Secondly, the emission rates or the inventories generated were applied in AERMOD (air pollution dispersion model), to spatially characterize the ambient, annually averaged PM2.5 concentrations. The meteorological inputs to AERMOD were given by AERMET (data processor), which was fed by the data from the National Climatic Data Centre (NCDC), the National Oceanic and Atmospheric Administration (NOAA) and the US National Weather Service (NWS). The average particle size of carbonaceous PM species at the surface of the Taj Mahal was quantified using scanning electron microscopy (SEM) (LEO 1530, Carl Zeiss Microscopy) and energy dispersive X-ray (EDX) spectroscopy (Oxford Instruments X-Max detectors), which was found to be ~ 1 μm.
Annual average PM2.5 component concentrations due to open waste and dung cake burning throughout Agra, simulated by AERMOD, found concentrations at the Taj Mahal to be 4.1 (± 3.8) and 0.24 ( ± 0.10) μg m-3 for OM and BC from MSW burning and 0.32 ( ± 9.1 x 10-2) and 0.019 ( ± 9.7x10-4) μg m-3 for OM and BC from dung cake burning. Estimated total annual combined PM2.5 dry deposition to the Taj Mahal is 150 (± 130) mg m-2 from open waste burning and 12 (± 3.2) mg m-2 from dung cake burning. Wet deposition loadings were small in comparison to the dry deposition.

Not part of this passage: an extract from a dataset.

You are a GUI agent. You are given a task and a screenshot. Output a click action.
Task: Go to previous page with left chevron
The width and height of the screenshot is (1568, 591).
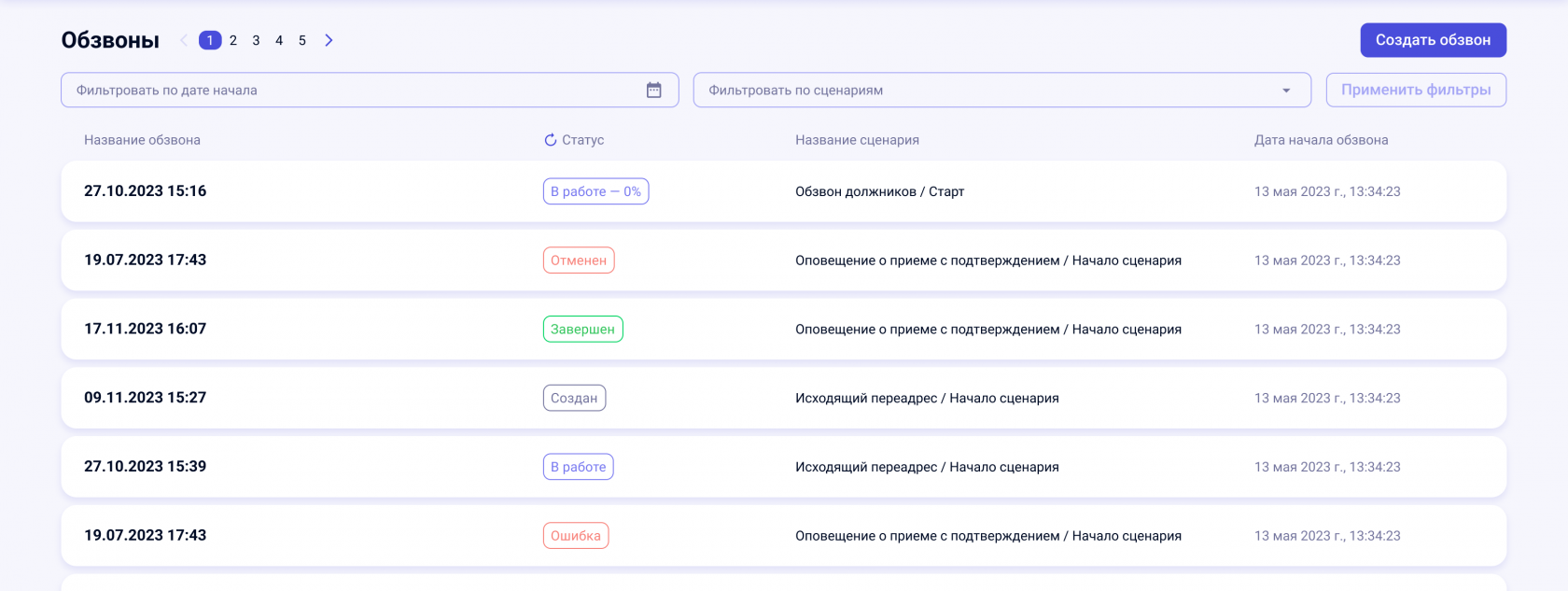(184, 40)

Few measures have been taken to improve the air quality in Agra and reduce the dry deposition of OM and BC on the surface of the Taj Mahal like, restricting the vehicles near the Taj Mahal, closing over 200 excessively polluting enterprises in the city, making scrubbers and filters mandatory on smokestacks of all iron foundries, banning burning of dung cake as fuel.